A terceira fase de evolução é contemporânea do Estado Social,
onde a igualdade é um instrumento de correcção de desigualdades. Nesta fase, a
igualdade é transformada numa tarefa do Estado e a ideia de abstracção e
generalidade da lei é postergada para dar lugar às discriminações positivas (por
exemplo, o art.º 59º da CRP relativo aos direitos dos trabalhadores diferencia
positivamente os menores, estudantes, imigrantes, mães, …).
A violação do princípio da igualdade pode ocorrer em três
situações: situações iguais tratadas de forma diferente, situações diferentes
tratadas de forma igual e situações diferentes tratadas desproporcionalmente.
Por sua vez, o princípio da proporcionalidade nasce com a Lei do
Talião (“olho por olho, dente por dente”), sendo a primeira vez que se ajustou
a acção à reacção.
Há três testes de aferição do respeito pela proporcionalidade. O
teste da idoneidade que significa que todas as medidas só se justificam se
forem aptas para produzir um determinado resultado em função do interessa
público (avalia a eficácia). O teste da necessidade, segundo o qual a medida que
deve ser adoptada não pode ser excessiva, ou seja deve ser a medida menos
gravosa para os cidadãos (avalia a eficiência). Por último, o teste da
proporcionalidade stricto sensu avalia
o equilíbrio entre o que se sacrifica e o que se visa alcançar. Este princípio
impõe que, na prossecução do interesse público, a limitação de bens ou
interesses privados só possa ter lugar se estiverem verificados os três
pressupostos.
O Orçamento de Estado para o ano 2013 definiu a aplicação de uma
Contribuição Extraordinária de Solidariedade (CES) às pensões com valor mensal
a partir de 1350€, com o argumento do combate
às "falsas pensões". Contra a CES emergiu um movimento denominado
“Reformados Indignados”. Considerando este movimento como ilustrativo da falta
de consciência social foram inúmeras as vozes que se levantaram, mas,
pretendendo apenas trazer para a análise dos princípios da igualdade e da
proporcionalidade um caso actual em que a igualdade e a proporcionalidade da
actuação da Administração são postas em causa, abstenho-me de tomar posição,
procurando apenas apresentar os factos e as diferentes posições.
O Tribunal
Constitucional deverá pronunciar-se sobre a inconstitucionalidade, ou não, da
CES. Os Professores Gomes Canotilho e Casalta Nabais
convergem em dois pareceres autónomos, a favor do movimento dos “Reformados
indignados”, defendendo a inconstitucionalidade da CES.

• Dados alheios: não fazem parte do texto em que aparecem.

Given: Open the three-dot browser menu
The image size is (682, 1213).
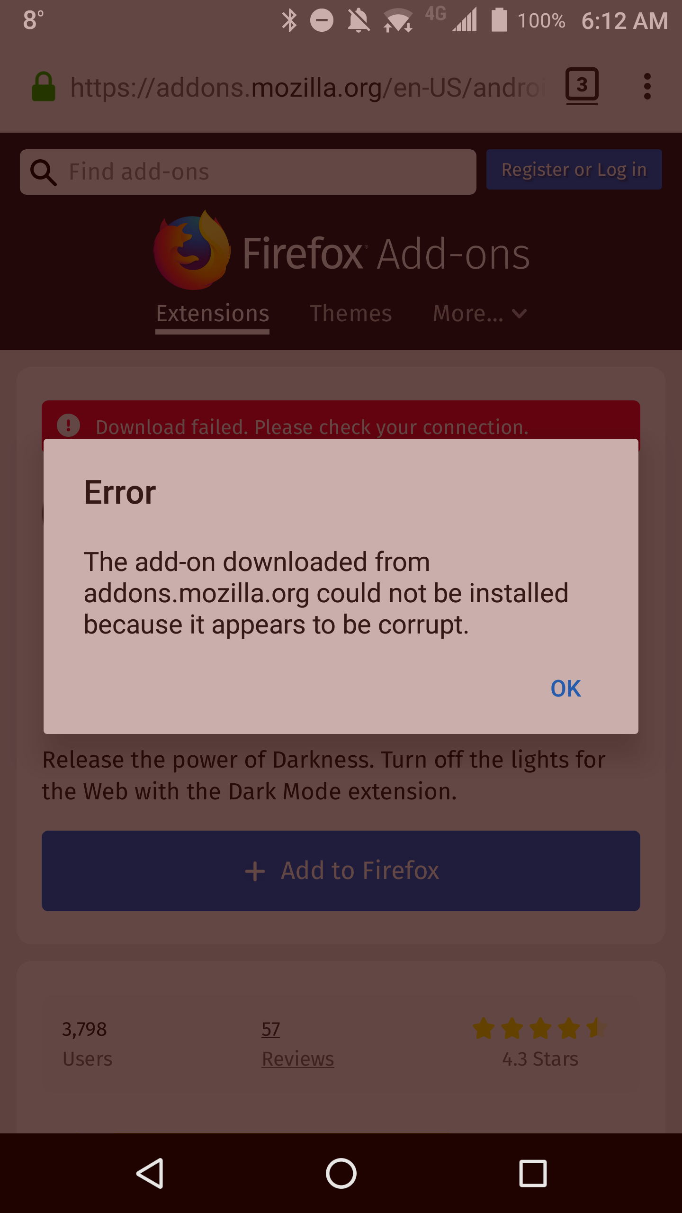Looking at the screenshot, I should click(x=647, y=87).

Por um lado, entendem que,
se o Governo quer penalizar as pensões que não se baseiam nos descontos
efectivos, então deve isolar essas falsas pensões, porque há muitas que foram
legitimamente constituídas através de descontos dos trabalhadores e das suas
entidades patronais e o Governo não fez esta distinção ao aplicar
indistintamente a CES a todas as pensões de valor igual ou superior a 1350€. O
professor Gomes Canotilho entende que se trata de “um imposto de classe” que
discrimina sem qualquer justificação material os pensionistas, e que, nalguns
casos, atinge níveis confiscatórios, porque não avalia em que medida os
pensionistas fizeram descontos suficientes ou não para as pensões. Deste modo,
sustentam que a CES viola o princípio da igualdade, na medida em que atinge indiscriminadamente
situações jurídicas e fácticas muito diferentes.
Entendem igualmente que a
CES viola o princípio da unicidade, porque se trata de um imposto e a
Constituição consagra que o imposto sobre o rendimento pessoal tem de ser
único, mas os pensionistas em causa acabariam por pagar dois impostos pessoais:
o IRS e a CES. Defendem que não é aceitável dizer que se abre uma excepção em
nome da sustentabilidade do Estado social, já que “não é preciso que haja
violação do princípio da unicidade para que a sustentabilidade seja garantida.
Ela pode ser assegurada sem duplicação de imposto”. Assim, entendem que não é uma
medida proporcional, uma vez que o Estado tem outras alternativas de angariação
de receita menos gravosas e, como tal, não seria uma medida necessária.
Este caso actual e mediático demonstra a aplicação
prática destes princípios na actuação da Administração e também a necessidade
de articulá-los com a conjectura económico-social.